Here’s a letter who blames the writer’s son’s problems on the fact that he was adopted from poverty into middle class:
I do not want to accuse, but are there ways in which you made him feel that he owed you something when he was a small boy? Did you want him to be grateful for your middle-class kindness? Did you make him feel he was this lower-class boy who had to earn your love and respect? I think we can make excuses for being unkind and unthoughtful, for not knowing how to love another human being who is different from us, even though we want to. I understand that race and class are huge issues for Salon readers. It is a way in which people define themselves morally. The truth is that we, as humans, are so much more alike than different. It seems to me that your son is searching for love and understanding by gravitating toward people who do not see him as Rafael, the adopted poverty boy from Guatemala. It sounds like he’s chosen a community of wounded young people (who may or may not be meth users) who are accepting because they speak a common language of abandonment by parents, adopted parents, society. The consequences for his children are tragic. If nothing else, you, as a grandparent, can do your very best to get them out of there, if need be.
Here’s another gem:
It’s strange, but in most cases the apples don’t fall that far from the tree. So how did her son turn out to be white trash? Lack of direction? Lack of discipline as a child? I could’ve gone that route when I was younger, but my parents were tough enough to steer me away from that kind of lifestyle. What went wrong here?
Nice.
This one says the boy is having problems because of the racist society (perpetuated by his white parents, I gather):
“A mother’s love” seems to have racist undertones. Never do you suggest that we are living in a racist and oppressive environment and that that may be the cause of Rafael’s struggle. Obviously you have read/support the “culture of entitlement vs. culture of constraint” thesis which argues that poor people/ people of color recreate their poverty all by themselves. And you are blameful of the poor. You think they should be sterilized? You should be angery at the system that is inadequate–a system that expoits the poor, the disabled, immigrants. This article is not about a mother’s love. A mother’s love is unconditional.
Oh boy.
Everything about these select letters makes me sad and annoyed and dismayed and really mad because they seem clear on the idea that it’s his mother’s fault that the kids is failing at life because if only she had loved him enough he would be doing ok.
Did they not read that the child was 9 when adopted and had had basically no way to communicate with other people?
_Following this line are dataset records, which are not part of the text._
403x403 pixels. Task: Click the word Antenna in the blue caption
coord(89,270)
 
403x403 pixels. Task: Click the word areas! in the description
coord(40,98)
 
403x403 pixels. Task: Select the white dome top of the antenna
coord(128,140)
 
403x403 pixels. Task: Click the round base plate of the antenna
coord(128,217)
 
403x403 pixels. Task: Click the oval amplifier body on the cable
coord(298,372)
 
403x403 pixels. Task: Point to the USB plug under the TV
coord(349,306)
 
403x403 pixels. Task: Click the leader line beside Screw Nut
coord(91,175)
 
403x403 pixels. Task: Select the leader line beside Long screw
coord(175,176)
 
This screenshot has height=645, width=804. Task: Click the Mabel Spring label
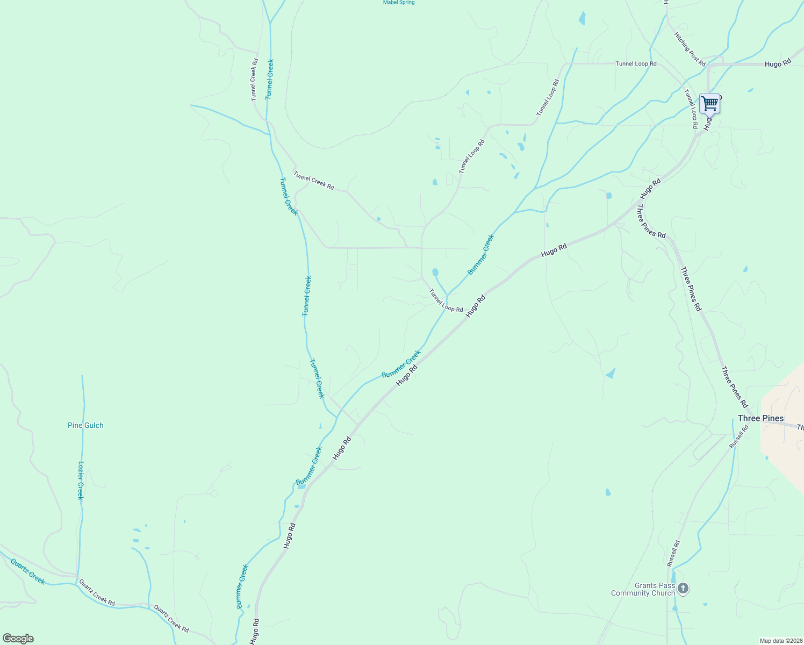pyautogui.click(x=398, y=3)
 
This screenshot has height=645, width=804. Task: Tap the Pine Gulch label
pyautogui.click(x=85, y=425)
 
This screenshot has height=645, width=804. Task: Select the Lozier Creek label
pyautogui.click(x=81, y=480)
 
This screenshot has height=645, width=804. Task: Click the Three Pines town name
pyautogui.click(x=760, y=418)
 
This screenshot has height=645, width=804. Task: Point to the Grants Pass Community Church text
pyautogui.click(x=643, y=590)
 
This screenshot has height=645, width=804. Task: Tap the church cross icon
pyautogui.click(x=683, y=589)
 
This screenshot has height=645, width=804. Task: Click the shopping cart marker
pyautogui.click(x=709, y=103)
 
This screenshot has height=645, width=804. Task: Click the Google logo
pyautogui.click(x=18, y=639)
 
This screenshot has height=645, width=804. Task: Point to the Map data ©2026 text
pyautogui.click(x=780, y=641)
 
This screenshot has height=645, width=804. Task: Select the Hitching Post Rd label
pyautogui.click(x=690, y=48)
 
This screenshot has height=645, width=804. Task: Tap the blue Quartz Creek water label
pyautogui.click(x=27, y=571)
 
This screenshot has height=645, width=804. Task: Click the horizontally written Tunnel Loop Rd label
pyautogui.click(x=636, y=63)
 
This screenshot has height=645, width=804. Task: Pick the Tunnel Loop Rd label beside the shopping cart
pyautogui.click(x=691, y=109)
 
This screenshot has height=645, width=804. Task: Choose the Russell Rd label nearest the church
pyautogui.click(x=673, y=553)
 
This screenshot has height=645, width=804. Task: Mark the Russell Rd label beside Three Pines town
pyautogui.click(x=738, y=437)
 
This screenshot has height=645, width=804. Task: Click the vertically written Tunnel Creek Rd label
pyautogui.click(x=254, y=80)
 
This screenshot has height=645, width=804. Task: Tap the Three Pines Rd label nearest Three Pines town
pyautogui.click(x=734, y=387)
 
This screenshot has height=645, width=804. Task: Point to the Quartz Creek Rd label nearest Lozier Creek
pyautogui.click(x=97, y=592)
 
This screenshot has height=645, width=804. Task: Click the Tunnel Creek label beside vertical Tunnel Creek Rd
pyautogui.click(x=270, y=79)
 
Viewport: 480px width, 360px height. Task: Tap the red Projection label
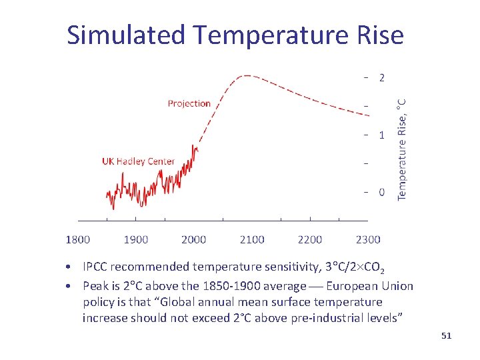189,103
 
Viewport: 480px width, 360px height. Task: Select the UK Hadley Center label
138,161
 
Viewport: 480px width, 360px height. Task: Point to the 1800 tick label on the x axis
78,239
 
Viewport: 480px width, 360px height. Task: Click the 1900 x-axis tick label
136,239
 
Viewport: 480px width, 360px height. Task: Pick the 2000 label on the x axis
194,239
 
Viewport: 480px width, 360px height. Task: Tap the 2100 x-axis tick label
252,239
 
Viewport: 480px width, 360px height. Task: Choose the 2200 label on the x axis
310,239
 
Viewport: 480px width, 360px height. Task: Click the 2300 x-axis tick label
368,239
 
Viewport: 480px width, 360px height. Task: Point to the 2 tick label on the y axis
381,78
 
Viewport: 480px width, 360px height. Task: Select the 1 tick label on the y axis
381,135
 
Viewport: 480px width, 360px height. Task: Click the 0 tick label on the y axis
381,193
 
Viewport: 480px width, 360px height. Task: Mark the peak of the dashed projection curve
248,75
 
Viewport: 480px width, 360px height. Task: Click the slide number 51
446,336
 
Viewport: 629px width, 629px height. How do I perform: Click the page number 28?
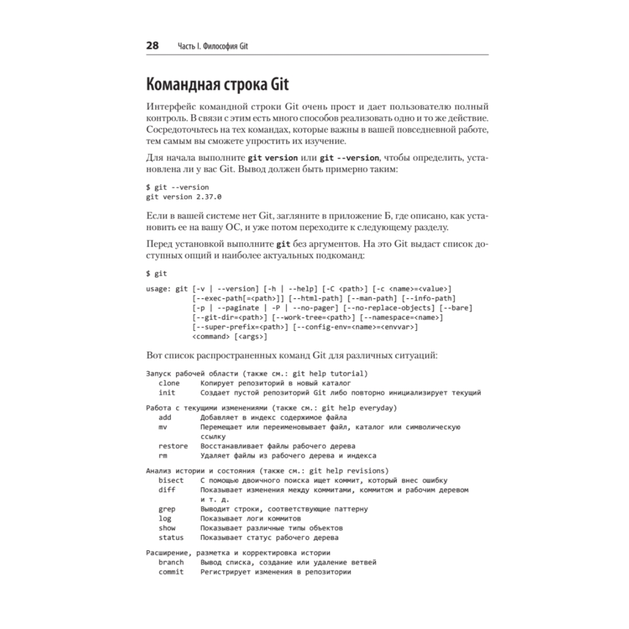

So not only was the child attachment challenged due to no home and no parents, but he couldn’t even communicate with the people he did have around him. He was helpless as a child and he’s helpless as an adult – and this is somehow his mother’s fault? She was supposed to undo the hard-wiring that the first 9 years of his life created?
I realize this is kind of a sad story for a blog entitled ‘Hoping to Adopt,’ but since prospective parents come in all shapes and sizes and are adopting children from all kinds of backgrounds, I think this should serve as a warning to people thinking of adopting – NOT that you should shy away from special needs children or older children (although you certainly should educate yourself before you consider this) – BUT that if your child is not perfect YOU will be blamed for it by people who don’t know you, or perhaps those that will. You need to develop a thick skin. You need to try to find pride in the ways you have parented your child well (which I think Tisdale has, based on her other writings about her family).
Love is sometimes not enough, no matter what we hope. But imagine the alternative for this child and for Tisdale if she had never adopted him. He would be living on the streets, perhaps? She would be without him, and those grandchildren. Nowhere in the article does she regret adopting him and nowhere does she take responsibility for how he’s made his choices as an adult. I actually think that makes her a very good mother.